-- start Data for this task --

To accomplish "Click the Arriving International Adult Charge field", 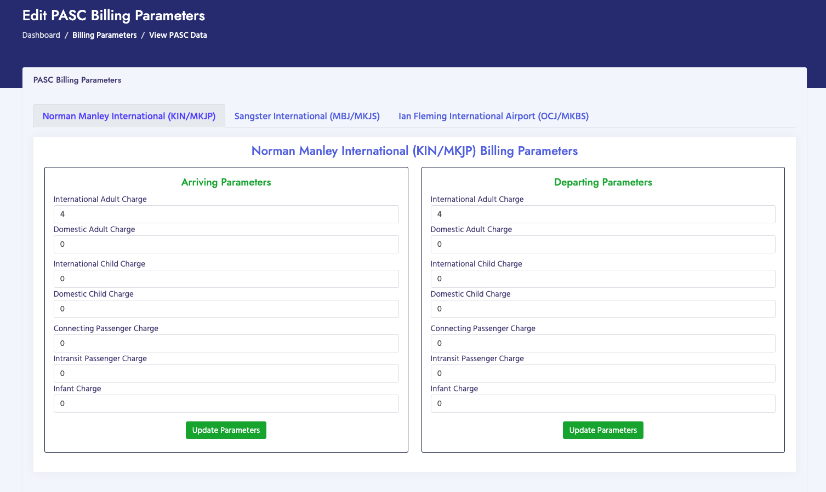I will click(226, 214).
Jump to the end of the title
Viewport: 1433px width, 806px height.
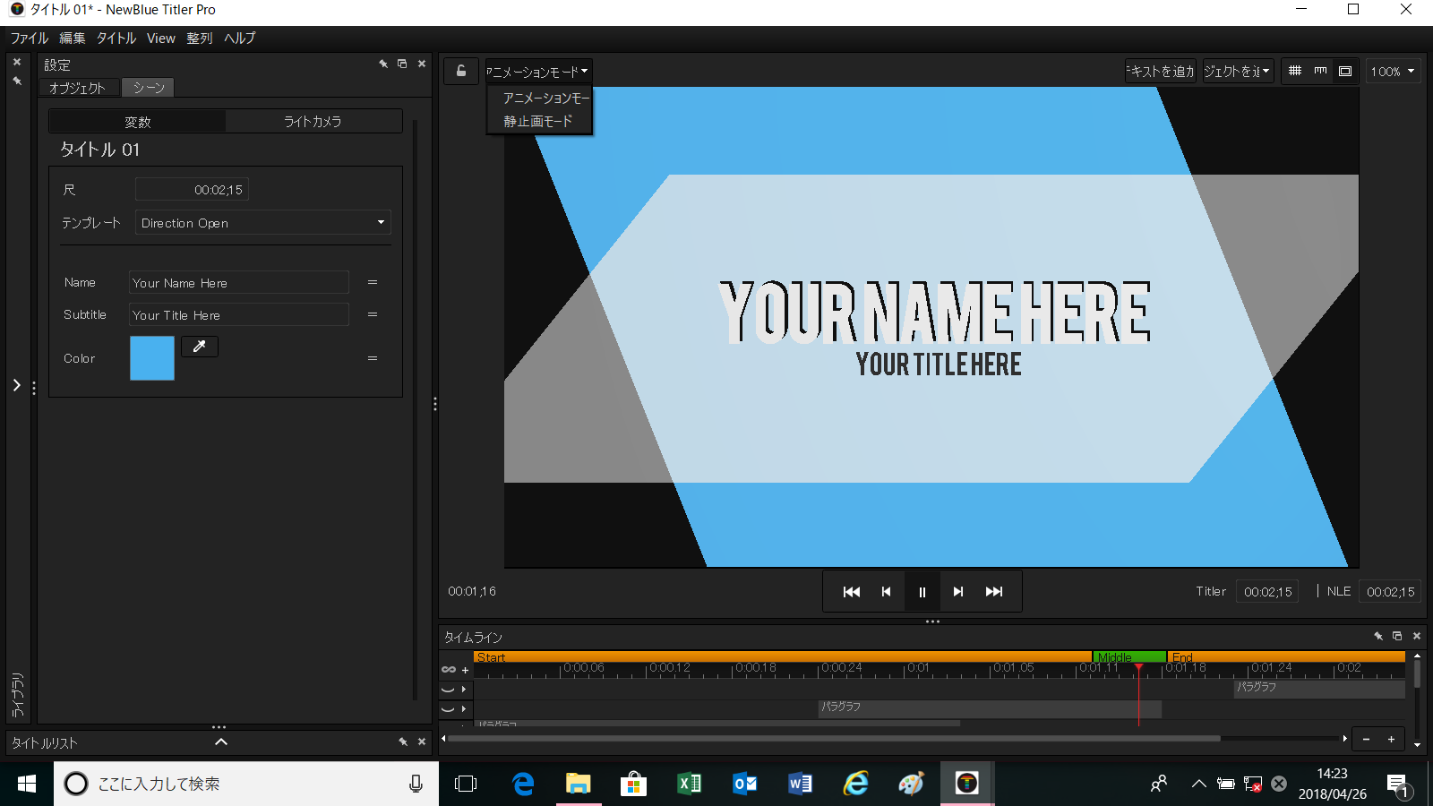pyautogui.click(x=994, y=592)
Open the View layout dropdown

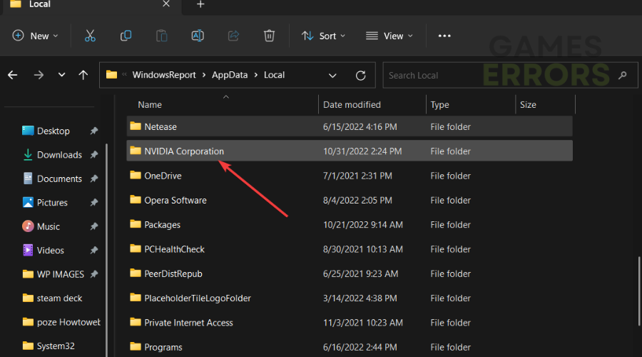coord(388,36)
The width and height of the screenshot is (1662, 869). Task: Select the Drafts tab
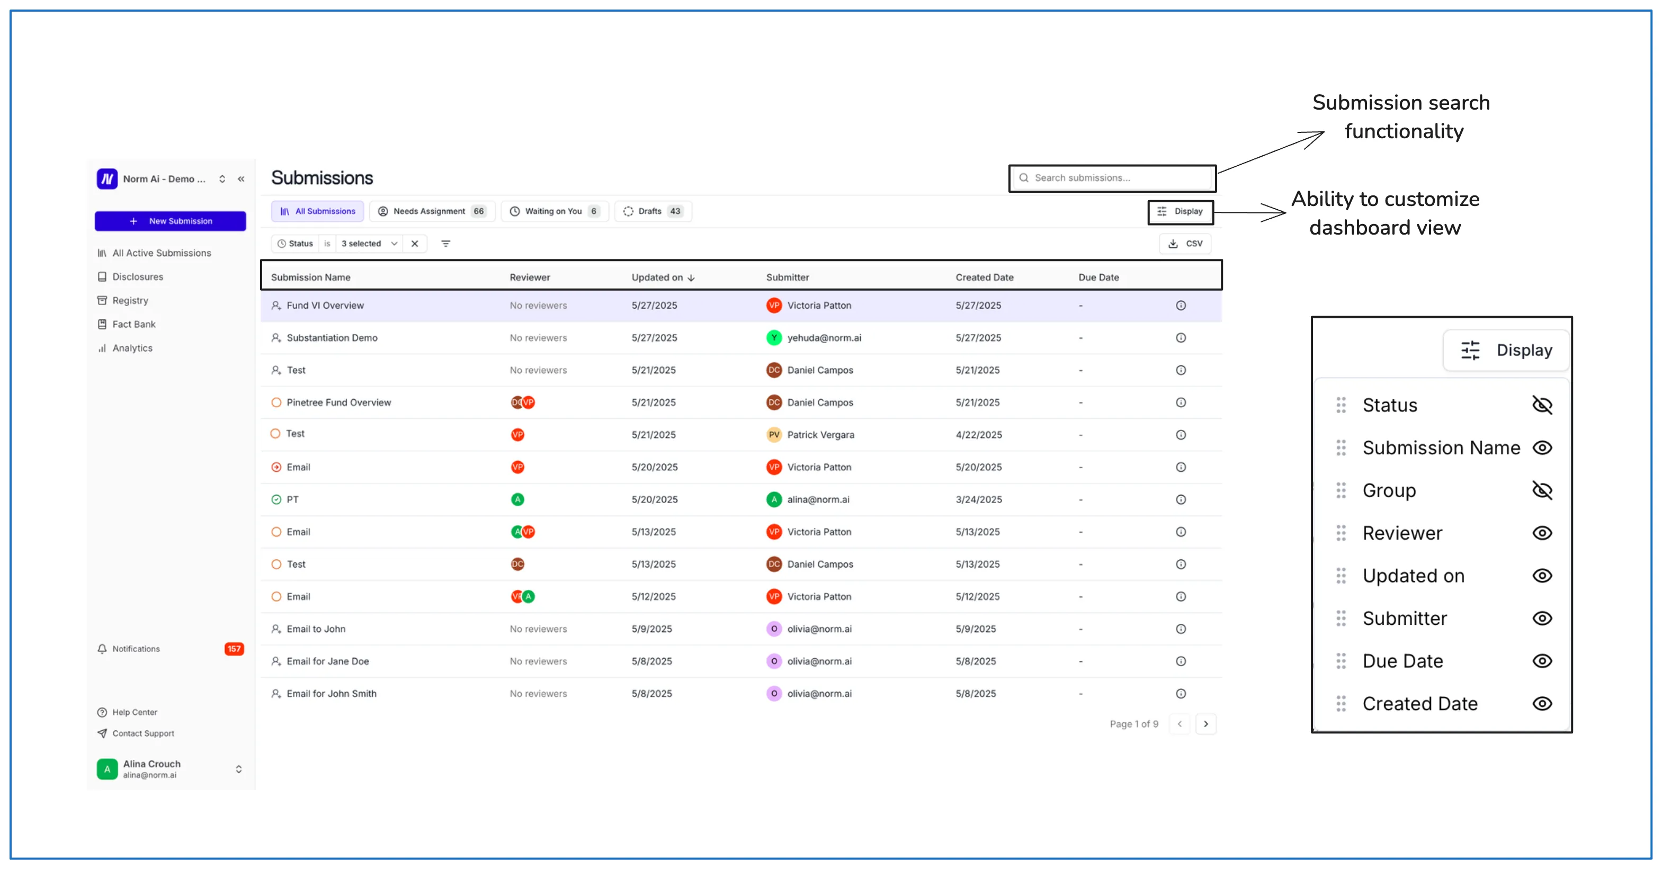[652, 212]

-- end Data for this task --

**Exercise prompt**
Please copy the records verbatim from the line containing "Open the View layout dropdown" through the end of the records, including both ends, and leave out the pictures.

**Answer for this exercise**
Open the View layout dropdown

coord(388,36)
The width and height of the screenshot is (1662, 869). Task: Select the Drafts tab
[652, 212]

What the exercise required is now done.